Heaven's missing an Angel.

I will be the first to admit the catharsis of excitement I felt when I heard Nintendo was revisiting Kid Icarus for the Nintendo 3DS. Our angelic boy protagonist Pit is back, and this time he’s letting out all his teenage angst. Fans of the angelic teen have had to wait patiently for his return; the last Kid Icarus release being Kid Icarus: Of Myths and Monsters on the Gameboy way back in 1991. But harken back even further to the hey-day of the 8-bit NES and we take flight with the original, sandal-donning soldier angel, Pit.

The plot, as with many games of this generation, wasn’t revealed in the game itself but in the instruction booklet. The kingdom of Angel Land (yes, that is what they came up with) is under the rule of the goddess Palutena, the ever graceful and gentle Queen of Light. As it usually goes in Greek Mythology, someone has to piss off the divine ruler with some evil antics. The dark goddess Medusa decides to keep herself entertained by terrorising the human race by drying up their crops and turning them all into stone, enraging Palutena who decides that Medusa could do with a few eons in the Underworld with a head full of snakes to keep her company. But Medusa, now a hideous abomination, conspires with the monsters of the underworld to exact revenge upon the heavens and catches Palutena with a surprise attack, stealing the three sacred treasures – the Light Arrows, the Mirror Shield and the Wings of Pegasus. These are the items that Pit needs to slay the evil snake-haired, wench once and for all.

Pit was always inappropriately dressed for the occasion.

Pit begins outside of his cell in the underworld, having just escaped and armed with only his trusty bow and an endless quiver of arrows. He must climb his way out of the underworld, over the surface and into the heavens and collect the sacred treasures from the clutches of three of Medusa’s cronies before sticking it to the Dark Queen. It shall be a long and perilous journey, with a few weird moments along the way.

Mythical Madness

What weird and wonderful inclusions defined Kid Icarus? Not just your typical Grecian feathered harpies, fire-breathing hell hounds and Grim Reapers, this game had flying noses resembling Groucho Marx, credit cards to unlock essential purchases and of course, the notorious eggplant wizards. Many of these strange inclusions were later attributed to the development team deciding to take the game less seriously and just having fun. The aforementioned ‘specknose’ enemy character was actually a parody of the rather large nose of Hirokazu Tanaka, the game’s composer and sound designer. The theme song to this game was some of his finest work.

Soaring Into The Heavens

Gameplay was of that of a typical scrolling platformer, nothing new at the time but this action adventure game was one of the first to scroll upwards. The seemingly never ending stages would climb ever further and if you made a mistake – game over. Unless of course you were smart enough to buy a feather from one of the game’s quirky vendors, which would hover you back to safety, once. The difficulty in the early stages of Kid Icarus were its biggest criticism, so many tiny platforms (often moving or covered in ice) and always so much void below, ready to engulf you once you made that one directional mistake on the D-pad control. To add insult, some platforms were soft (e.g. clouds) and if you touched the down direction on the D-pad you would fall straight through it. Frustration was clearly a big part of gameplay in this generation.

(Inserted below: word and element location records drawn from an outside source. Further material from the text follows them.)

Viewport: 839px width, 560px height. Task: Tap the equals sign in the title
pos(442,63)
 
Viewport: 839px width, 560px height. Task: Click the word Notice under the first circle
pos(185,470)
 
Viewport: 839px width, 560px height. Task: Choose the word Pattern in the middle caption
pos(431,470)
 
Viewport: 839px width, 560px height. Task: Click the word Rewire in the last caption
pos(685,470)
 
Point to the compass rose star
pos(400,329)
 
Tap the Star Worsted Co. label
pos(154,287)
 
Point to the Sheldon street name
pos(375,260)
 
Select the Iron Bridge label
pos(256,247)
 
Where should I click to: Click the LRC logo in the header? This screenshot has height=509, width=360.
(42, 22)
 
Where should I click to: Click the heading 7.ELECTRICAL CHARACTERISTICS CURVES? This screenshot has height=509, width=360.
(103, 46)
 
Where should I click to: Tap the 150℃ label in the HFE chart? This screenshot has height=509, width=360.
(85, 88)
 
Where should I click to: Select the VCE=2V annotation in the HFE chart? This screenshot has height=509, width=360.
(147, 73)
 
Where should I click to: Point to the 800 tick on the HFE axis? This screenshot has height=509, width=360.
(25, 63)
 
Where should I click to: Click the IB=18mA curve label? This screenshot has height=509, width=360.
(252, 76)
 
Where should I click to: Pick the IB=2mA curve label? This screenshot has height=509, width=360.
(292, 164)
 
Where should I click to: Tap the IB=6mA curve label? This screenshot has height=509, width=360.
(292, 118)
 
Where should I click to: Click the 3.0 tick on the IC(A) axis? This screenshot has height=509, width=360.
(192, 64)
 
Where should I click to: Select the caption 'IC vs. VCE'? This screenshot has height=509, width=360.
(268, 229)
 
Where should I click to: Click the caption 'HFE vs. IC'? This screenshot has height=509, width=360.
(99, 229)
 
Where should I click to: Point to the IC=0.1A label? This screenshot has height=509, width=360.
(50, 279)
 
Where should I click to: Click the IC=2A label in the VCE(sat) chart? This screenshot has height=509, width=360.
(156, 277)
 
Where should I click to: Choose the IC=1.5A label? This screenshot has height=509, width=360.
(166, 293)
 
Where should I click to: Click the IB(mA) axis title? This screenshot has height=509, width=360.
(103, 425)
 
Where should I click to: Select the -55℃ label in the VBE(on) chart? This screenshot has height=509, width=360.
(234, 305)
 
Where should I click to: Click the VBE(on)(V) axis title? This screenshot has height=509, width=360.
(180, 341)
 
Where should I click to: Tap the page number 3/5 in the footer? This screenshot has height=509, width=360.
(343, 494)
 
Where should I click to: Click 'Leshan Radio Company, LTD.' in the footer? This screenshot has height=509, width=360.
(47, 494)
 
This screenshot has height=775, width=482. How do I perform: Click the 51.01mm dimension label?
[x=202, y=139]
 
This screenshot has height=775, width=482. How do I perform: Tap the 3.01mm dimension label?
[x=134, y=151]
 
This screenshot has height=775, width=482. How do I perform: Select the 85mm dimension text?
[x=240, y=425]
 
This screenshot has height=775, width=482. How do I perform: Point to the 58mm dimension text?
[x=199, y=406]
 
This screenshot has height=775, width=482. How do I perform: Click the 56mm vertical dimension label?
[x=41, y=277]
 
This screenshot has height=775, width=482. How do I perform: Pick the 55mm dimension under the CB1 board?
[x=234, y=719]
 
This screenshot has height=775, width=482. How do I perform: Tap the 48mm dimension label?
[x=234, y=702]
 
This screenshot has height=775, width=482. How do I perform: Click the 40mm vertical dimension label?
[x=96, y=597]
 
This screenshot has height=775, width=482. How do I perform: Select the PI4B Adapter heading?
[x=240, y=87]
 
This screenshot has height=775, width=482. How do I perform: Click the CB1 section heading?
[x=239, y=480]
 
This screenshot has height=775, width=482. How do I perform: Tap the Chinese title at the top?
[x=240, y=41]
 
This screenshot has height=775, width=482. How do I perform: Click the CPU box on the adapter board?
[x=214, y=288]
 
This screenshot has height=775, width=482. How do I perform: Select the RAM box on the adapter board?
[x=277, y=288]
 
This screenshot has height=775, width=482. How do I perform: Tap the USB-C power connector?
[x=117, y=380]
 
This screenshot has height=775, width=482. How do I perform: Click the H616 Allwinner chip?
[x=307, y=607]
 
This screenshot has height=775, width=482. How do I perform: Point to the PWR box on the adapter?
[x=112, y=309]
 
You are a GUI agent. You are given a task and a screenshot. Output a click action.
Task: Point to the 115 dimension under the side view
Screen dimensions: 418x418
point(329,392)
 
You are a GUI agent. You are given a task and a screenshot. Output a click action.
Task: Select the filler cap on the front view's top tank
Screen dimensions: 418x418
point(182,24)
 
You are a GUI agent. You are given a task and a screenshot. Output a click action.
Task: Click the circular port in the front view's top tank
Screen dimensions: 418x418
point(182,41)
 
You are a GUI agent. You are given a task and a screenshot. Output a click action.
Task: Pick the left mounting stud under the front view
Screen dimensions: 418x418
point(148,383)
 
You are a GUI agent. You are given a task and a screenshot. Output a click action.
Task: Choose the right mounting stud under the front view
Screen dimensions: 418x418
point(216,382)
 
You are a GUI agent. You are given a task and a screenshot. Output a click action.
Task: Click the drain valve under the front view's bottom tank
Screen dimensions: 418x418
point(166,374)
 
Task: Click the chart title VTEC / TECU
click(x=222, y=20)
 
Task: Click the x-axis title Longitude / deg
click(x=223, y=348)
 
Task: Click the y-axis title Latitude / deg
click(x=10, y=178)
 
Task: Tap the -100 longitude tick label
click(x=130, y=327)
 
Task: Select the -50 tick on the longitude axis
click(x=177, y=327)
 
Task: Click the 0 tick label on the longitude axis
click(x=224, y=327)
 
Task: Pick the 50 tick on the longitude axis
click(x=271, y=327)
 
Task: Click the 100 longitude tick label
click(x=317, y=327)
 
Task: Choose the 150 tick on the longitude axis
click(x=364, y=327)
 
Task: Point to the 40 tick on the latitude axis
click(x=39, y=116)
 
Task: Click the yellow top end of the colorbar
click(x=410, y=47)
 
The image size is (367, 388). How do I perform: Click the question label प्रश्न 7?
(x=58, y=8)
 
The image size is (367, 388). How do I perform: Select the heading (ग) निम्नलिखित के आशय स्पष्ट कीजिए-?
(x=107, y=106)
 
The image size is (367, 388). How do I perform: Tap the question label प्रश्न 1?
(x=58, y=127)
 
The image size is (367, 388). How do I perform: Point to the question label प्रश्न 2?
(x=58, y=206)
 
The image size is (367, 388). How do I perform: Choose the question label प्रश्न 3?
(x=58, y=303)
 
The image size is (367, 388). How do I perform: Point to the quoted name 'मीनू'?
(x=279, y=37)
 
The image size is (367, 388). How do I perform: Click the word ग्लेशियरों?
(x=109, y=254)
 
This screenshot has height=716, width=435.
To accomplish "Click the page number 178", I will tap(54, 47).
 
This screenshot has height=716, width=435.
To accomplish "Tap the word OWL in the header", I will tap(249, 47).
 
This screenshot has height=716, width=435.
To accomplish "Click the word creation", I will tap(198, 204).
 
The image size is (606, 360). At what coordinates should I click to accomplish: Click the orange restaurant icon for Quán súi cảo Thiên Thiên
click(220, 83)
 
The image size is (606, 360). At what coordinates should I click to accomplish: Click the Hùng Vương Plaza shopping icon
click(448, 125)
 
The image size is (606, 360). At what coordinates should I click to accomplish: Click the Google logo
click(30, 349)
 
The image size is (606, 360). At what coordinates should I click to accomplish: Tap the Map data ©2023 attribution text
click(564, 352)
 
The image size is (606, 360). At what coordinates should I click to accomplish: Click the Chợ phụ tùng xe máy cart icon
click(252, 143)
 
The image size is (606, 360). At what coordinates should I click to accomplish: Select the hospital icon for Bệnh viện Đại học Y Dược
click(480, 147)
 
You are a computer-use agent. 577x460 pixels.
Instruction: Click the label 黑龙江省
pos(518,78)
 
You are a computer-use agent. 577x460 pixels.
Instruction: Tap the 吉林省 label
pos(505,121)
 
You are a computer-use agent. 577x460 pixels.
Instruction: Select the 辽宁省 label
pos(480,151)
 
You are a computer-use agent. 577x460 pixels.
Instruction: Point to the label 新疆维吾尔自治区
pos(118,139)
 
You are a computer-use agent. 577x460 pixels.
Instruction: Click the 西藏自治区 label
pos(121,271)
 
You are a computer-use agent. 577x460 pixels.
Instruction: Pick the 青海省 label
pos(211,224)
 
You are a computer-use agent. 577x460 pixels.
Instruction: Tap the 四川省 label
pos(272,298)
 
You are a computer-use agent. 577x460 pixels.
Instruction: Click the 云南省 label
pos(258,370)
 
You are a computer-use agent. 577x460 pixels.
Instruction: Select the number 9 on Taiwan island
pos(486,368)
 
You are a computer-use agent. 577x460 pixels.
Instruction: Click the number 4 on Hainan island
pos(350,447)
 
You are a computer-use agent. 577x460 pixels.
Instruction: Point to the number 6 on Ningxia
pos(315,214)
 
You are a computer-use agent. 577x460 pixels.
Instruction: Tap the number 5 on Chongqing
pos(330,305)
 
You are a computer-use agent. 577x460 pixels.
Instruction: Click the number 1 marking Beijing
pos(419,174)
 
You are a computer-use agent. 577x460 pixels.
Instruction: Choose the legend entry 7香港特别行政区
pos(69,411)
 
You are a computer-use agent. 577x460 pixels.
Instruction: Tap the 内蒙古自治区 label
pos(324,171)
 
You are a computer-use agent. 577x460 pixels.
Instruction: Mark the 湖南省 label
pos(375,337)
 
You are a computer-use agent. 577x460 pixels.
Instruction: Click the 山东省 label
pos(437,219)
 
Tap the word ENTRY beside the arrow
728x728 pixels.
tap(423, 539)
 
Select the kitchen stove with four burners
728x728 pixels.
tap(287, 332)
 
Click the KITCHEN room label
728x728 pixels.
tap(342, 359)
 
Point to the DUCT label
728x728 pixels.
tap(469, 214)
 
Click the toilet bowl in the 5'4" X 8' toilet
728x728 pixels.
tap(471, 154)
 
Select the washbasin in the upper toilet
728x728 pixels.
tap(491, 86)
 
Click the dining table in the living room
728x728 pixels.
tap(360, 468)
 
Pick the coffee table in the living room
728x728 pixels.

Who’s dodgier? This Salesman or the one from Resident Evil 4?

Coded Memories

I honestly can not remember what I found the most frustrating, falling through the clouds or getting hit by the flying eggplants for the twentieth time and having to back track through the fortress to the nurse station.

I honestly can not remember what I found the most frustrating, falling through the clouds or getting hit by the flying eggplants for the twentieth time and having to back track through the fortress to the nurse station. But I do remember the one saving grace of these ‘silver pack’ Nintendo games – being able to save progress. Not in the form of memory mind you, that kind of special technology was reserved for special adventure games like The Legend of Zelda. Silver pack games saved their progress with a 24 digit alpha-numeric password, after which you ran out of lives or quit your session you would have to write it down. A botched scribble or a family member cleaning up the mess of papers scattered across the coffee table would spell certain doom to your progress through Angel Land and prompt a fresh restart.

Although this game never became one of Nintendo’s driving forces to the tune of Zelda or Metroid, Kid Icarus has nonetheless achieved a cult following after selling over 1.76 million copies worldwide. It was never a perfect game, but it demanded a lot from the player and perseverance was rewarded. Developers were not as afraid to step outside the box back in those days, as long as the game was released on time the bosses were happy and the developers got their bonuses. Is Kid Icarus a relevant game today or just more nonsensical nostalgia? If you can handle the first four levels of this game, you will know the answer.